And more good news for Trump

First of all, just so we understand where I'm coming from, I'm not a Trump supporter.

But I think it's important to understand Trumpism, which like many -isms has a core of appeal. (Mussolini made the trains run on time.)  And when I'm talking about Trumpism, I'm not talking about the reflexive lying and the corruption, but issues more clearly related to policy.

The home page of today's New York Times (June 20, 2018) contains three helpful headlines.




First, in most states more whites are dying than being born.

The birth part is planned, and this population decline covers most Western countries.  But it's not without angst.  I'm a member of a small Protestant denomination that's clearly losing members -- the school has shrunk from over 100 students to less than 10 who are church members, and the services look increasingly geriatric.  Earlier in life, I was in a seminary for a Catholic religious order.  If I had stayed in, I'd still be one of the youngest members of the order, even though I'm past retirement age.  Japan, which remains a closed ethnic society, is suffering the pains of a declining population.

Not surprisingly, whites are a little distressed at their decline, although it seems to be phrased as a relative thing -- i.e. hostility at immigrants.

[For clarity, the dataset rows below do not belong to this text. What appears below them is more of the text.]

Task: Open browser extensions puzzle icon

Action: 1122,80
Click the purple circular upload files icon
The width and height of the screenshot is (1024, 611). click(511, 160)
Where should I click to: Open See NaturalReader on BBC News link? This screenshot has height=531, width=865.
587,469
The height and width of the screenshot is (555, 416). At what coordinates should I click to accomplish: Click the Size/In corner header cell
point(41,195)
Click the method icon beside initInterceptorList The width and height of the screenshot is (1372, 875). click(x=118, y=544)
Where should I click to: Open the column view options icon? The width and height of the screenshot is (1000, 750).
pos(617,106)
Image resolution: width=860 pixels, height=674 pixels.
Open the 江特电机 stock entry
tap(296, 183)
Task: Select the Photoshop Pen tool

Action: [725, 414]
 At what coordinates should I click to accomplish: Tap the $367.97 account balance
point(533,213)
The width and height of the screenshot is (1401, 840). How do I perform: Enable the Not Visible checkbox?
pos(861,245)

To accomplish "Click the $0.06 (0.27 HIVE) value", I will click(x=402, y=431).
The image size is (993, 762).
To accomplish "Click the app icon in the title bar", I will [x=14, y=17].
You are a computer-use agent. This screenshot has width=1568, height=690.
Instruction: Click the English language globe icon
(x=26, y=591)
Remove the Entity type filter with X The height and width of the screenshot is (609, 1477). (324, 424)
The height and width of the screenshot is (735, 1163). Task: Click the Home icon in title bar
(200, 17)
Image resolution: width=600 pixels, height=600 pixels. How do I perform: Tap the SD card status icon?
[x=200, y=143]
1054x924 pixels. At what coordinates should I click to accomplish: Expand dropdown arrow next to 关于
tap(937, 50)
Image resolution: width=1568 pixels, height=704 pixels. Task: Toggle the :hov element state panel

Structurally, we're not set up at a country to be more family friendly.  This would demand an even longer post, but beyond the obvious things (e.g. longer maternity leave), we have more student loan debt, higher housing prices, more expensive health care.  All that debt load often means two working parents, with the logistic problems that creates and the high cost of day care. That makes having a large family very difficult.  If we go back to the baby boomer childhood era (1956, say), the cost/debt burden is much, much lower and one income is more likely to be enough.

Second, the harsh policy of separating children from their parents may be working at lowering the rates of immigration. 

That's the point of Trump's anti-immigrant policies.  So, to the Trump base, these measures seem to considered "necessary and not that cruel".

Third, applications for disability are down. 

The disability system has been a scandal for a long time, and its relation to the economic cycle clearly shows that something other than permanent disability is going on here. But the system really isn't set up at all to handle nuance.

While there haven't been any structural changes to the system, the decline in applications is a good thing.

We're paying for decades of gridlock.

America is paying the price for a generation of gridlock, going back to at least the 1990s: when health care reform failed.  We let the housing boom go, because it made us feel rich even though it locked the young out of the market (or saddled them with big debts).  We've failed to decide what we want our immigration policy to be, and set up appropriate enforcement. (Most people come for jobs; but the far right likes those cheap hotel maids and fights very tight employment verification.)  Other countries have cheaper health care and at least as good of health outcomes. We haven't reformed the disability system (or, for that matter, the larger social security system). 

We have ideas, but because they inevitably come from one side or the other, they get shot down, rather than worked on and improved.